Credit default swaps (CDS) are the most widely used type of credit derivative and a powerful force in the world markets. The first CDS contract was introduced by JP Morgan in 1997 and by mid-2007, the value of the market had ballooned to an estimated $45 trillion, according to the International Swaps and Derivatives Association - over twice the size of the U.S. stock market. Read on to find out how credit default swaps work and the main uses for them. How They Work A CDS contract involves the transfer of the credit risk of municipal bonds, emerging market bonds, mortgage-backed securities, or corporate debt between two parties. It is similar to insurance because it provides the buyer of the contract, who often owns the underlying credit, with protection against default, a credit rating downgrade, or another negative "credit event." The seller of the contract assumes the credit risk that the buyer does not wish to shoulder in exchange for a periodic protection fee similar to an insurance premium, and is obligated to pay only if a negative credit event occurs. It is important to note that the CDS contract is not actually tied to a bond, but instead references it. For this reason, the bond involved in the transaction is called the "reference obligation." A contract can reference a single credit, or multiple credits. (To learn more about bonds, see our tutorial Advanced Bond Concepts.)
As mentioned above, the buyer of a CDS will gain protection or earn a profit, depending on the purpose of the transaction, when the reference entity (the issuer) has a negative credit event. When such an event occurs, the party that sold the credit protection and who has assumed the credit risk may deliver either the current cash value of the referenced bonds or the actual bonds to the protection buyer, depending on the terms agreed upon at the onset of the contract. If there is no credit event, the seller of protection receives the periodic fee from the buyer, and profits if the reference entity's debt remains good through the life of the contract and no payoff takes place. However, the contract seller is taking the risk of big losses if a credit event occurs. (For related reading, see Corporate Bonds: An Introduction To Credit Risk.)
Hedging and Speculation CDS have the following two uses.
A CDS contract can be used as a hedge or insurance policy against the default of a bond or loan. An individual or company that is exposed to a lot of credit risk can shift some of that risk by buying protection in a CDS contract. This may be preferable to selling the security outright if the investor wants to reduce exposure and not eliminate it, avoid taking a tax hit, or just eliminate exposure for a certain period of time. (For more on hedging your investments, read Practical And Affordable Hedging Strategies and Corporate Use Of Derivatives For Hedging.)
The second use is for speculators to "place their bets" about the credit quality of a particular reference entity. With the value of the CDS market, larger than the bonds and loans that the contracts reference, it is obvious that speculation has grown to be the most common function for a CDS contract. CDS provide a very efficient way to take a view on the credit of a reference entity. An investor with a positive view on the credit quality of a company can sell protection and collect the payments that go along with it rather than spend a lot of money to load up on the company's bonds. An investor with a negative view of the company's credit can buy protection for a relatively small periodic fee and receive a big payoff if the company defaults on its bonds or has some other credit event.
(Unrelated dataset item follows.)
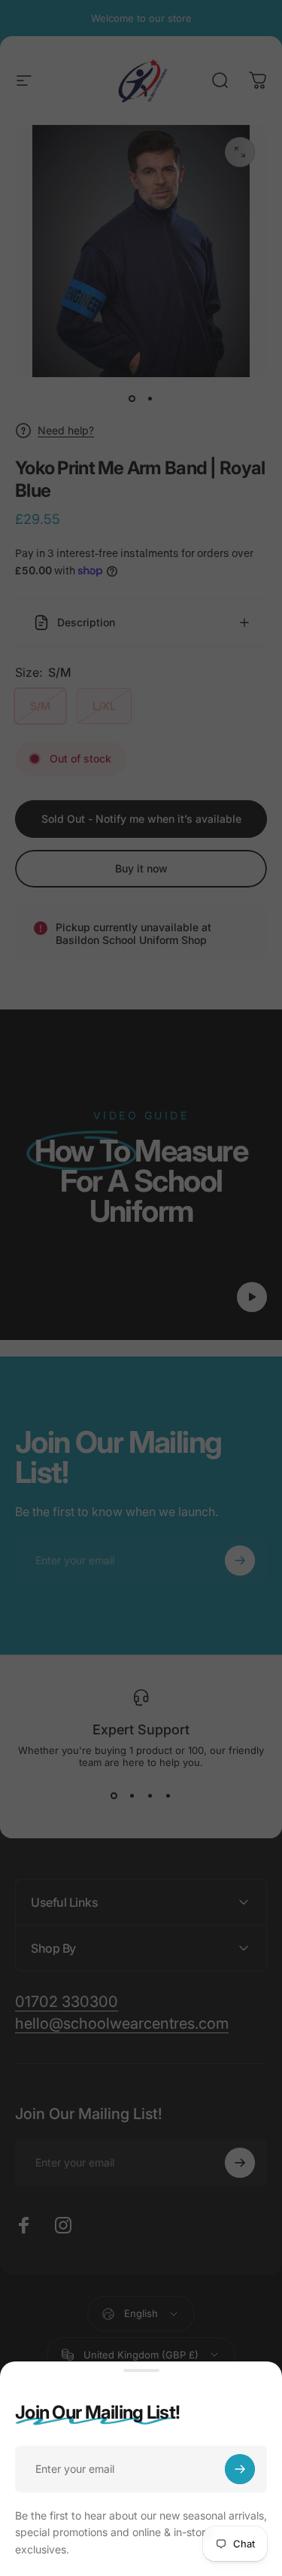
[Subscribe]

A CDS can also serve as a way to access maturity exposures that would otherwise be unavailable, access credit risk when the supply of bonds is limited, or invest in foreign credits without currency risk. (For more, see Risky Portfolio? Currencies Come To The Rescue.)
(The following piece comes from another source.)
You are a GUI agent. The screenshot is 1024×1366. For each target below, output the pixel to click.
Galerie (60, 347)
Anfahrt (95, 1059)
An investor can actually replicate the exposure of a bond or portfolio of bonds using CDS. This can be very helpful in a situation where one or several bonds are difficult to obtain in the open market. Using a portfolio of CDS contracts, an investor can create a synthetic portfolio of bonds that has the same credit exposure and payoffs. Trading While most of the discussion has been focused on holding a CDS contract to expiration, these contracts are regularly traded. The value of a contract fluctuates based on the increasing or decreasing probability that a reference entity will have a credit event. Increased probability of such an event would make the contract worth more for the buyer of protection, and worth less for the seller. The opposite occurs if the probability of a credit event decreases. A trader in the market might speculate that the credit quality of a reference entity will deteriorate some time in the future and will buy protection for the very short term in the hope of profiting from the transaction. An investor can exit a contract by selling his or her interest to another party, offsetting the contract by entering another contract on the other side with another party, or offsetting the terms with the original counterparty. Because CDSs are traded over the counter (OTC), involve intricate knowledge of the market and the underlying assets and are valued using industry computer programs, they are better suited for institutional rather than retail investors. (For more insight, read Are Derivatives Safe For Retail Investors?)
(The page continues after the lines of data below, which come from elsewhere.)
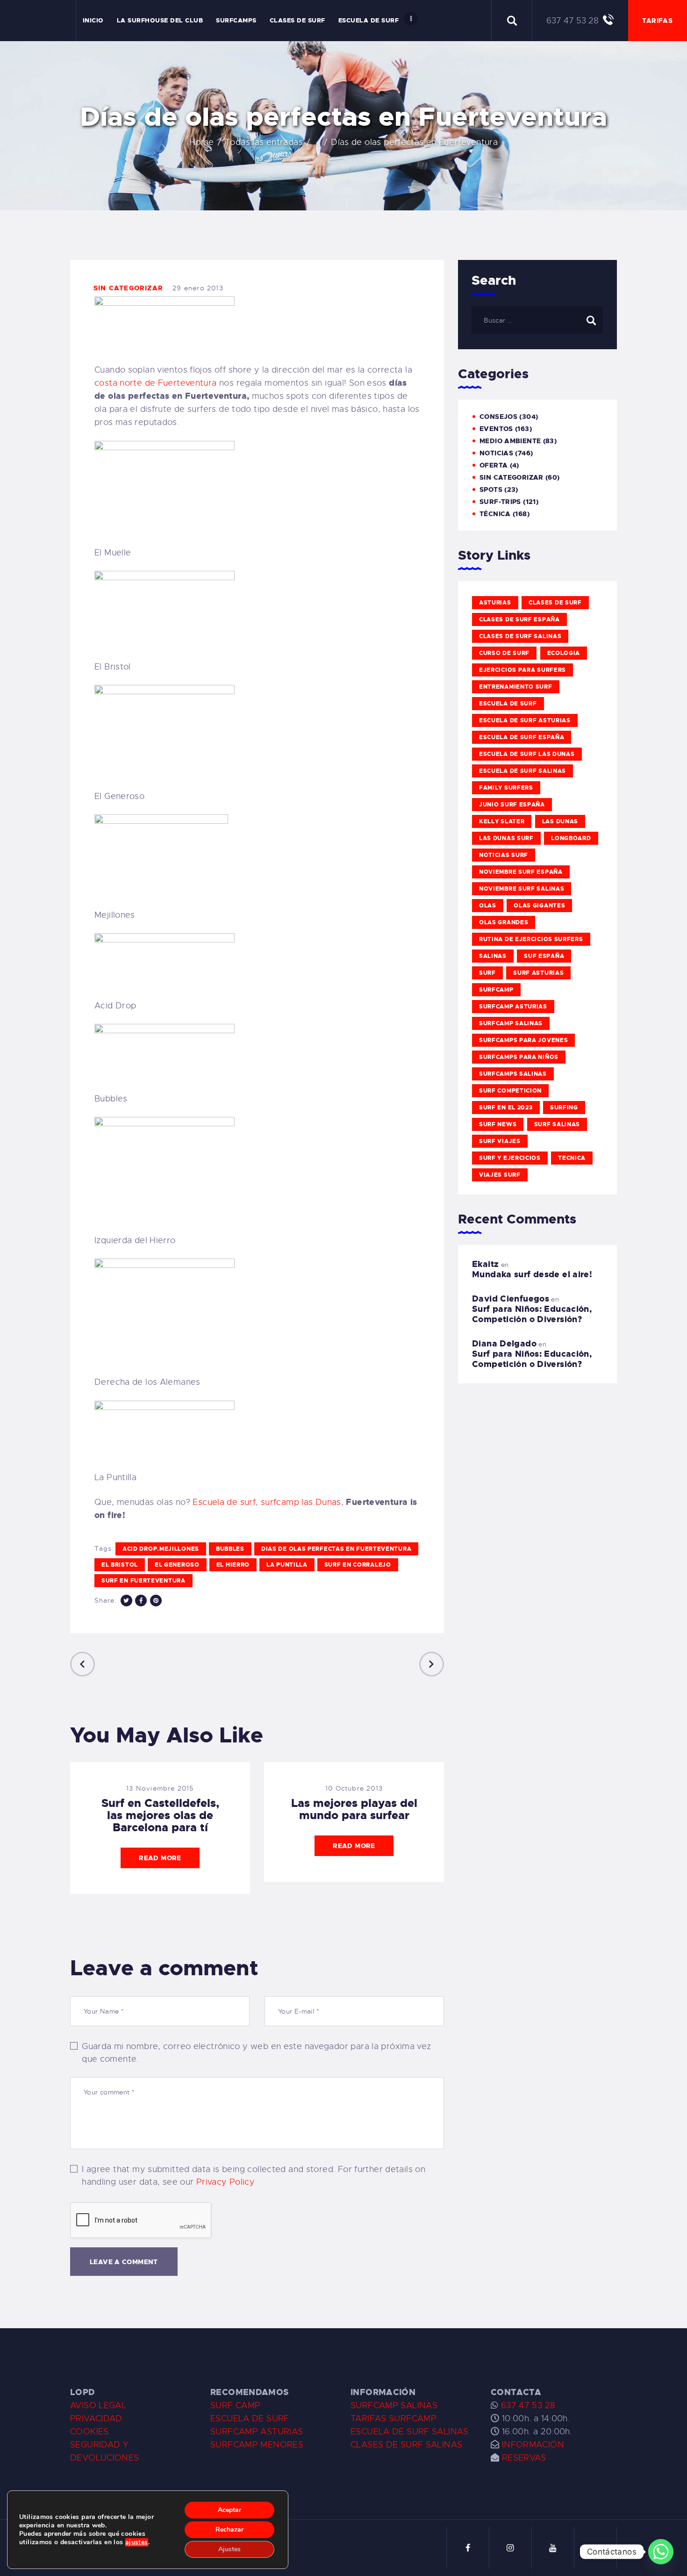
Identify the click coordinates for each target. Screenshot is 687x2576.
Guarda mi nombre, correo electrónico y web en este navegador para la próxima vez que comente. (256, 2052)
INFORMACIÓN (533, 2444)
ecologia (563, 653)
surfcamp (496, 989)
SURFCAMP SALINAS (394, 2405)
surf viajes (500, 1141)
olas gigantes (539, 905)
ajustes (136, 2542)
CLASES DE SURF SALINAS (406, 2444)
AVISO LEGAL (98, 2405)
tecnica (572, 1158)
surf (487, 973)
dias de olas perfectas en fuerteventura (336, 1549)
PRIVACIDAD (96, 2418)
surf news (497, 1124)
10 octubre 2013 (354, 1788)
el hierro (233, 1565)
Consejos (498, 416)
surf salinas (557, 1124)
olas (487, 905)
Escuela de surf (224, 1502)
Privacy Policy (225, 2182)
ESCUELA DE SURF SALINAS (410, 2431)
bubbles (230, 1549)
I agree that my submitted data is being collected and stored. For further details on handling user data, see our (253, 2175)
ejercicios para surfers (522, 670)
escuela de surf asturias (525, 720)
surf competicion (510, 1090)
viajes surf (500, 1175)
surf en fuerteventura (143, 1580)
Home (201, 142)
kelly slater (501, 821)
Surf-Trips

Market Risks The market for CDSs is OTC and unregulated, and the contracts often get traded so much that it is hard to know who stands at each end of a transaction. There is the possibility that the risk buyer may not have the financial strength to abide by the contract's provisions, making it difficult to value the contracts. The leverage involved in many CDS transactions, and the possibility that a widespread downturn in the market could cause massive defaults and challenge the ability of risk buyers to pay their obligations, adds to the uncertainty.
Conclusion Despite these concerns, credit default swaps have proved to be a useful portfolio management and speculation tool, and are likely to remain an important and critical part of the financial markets.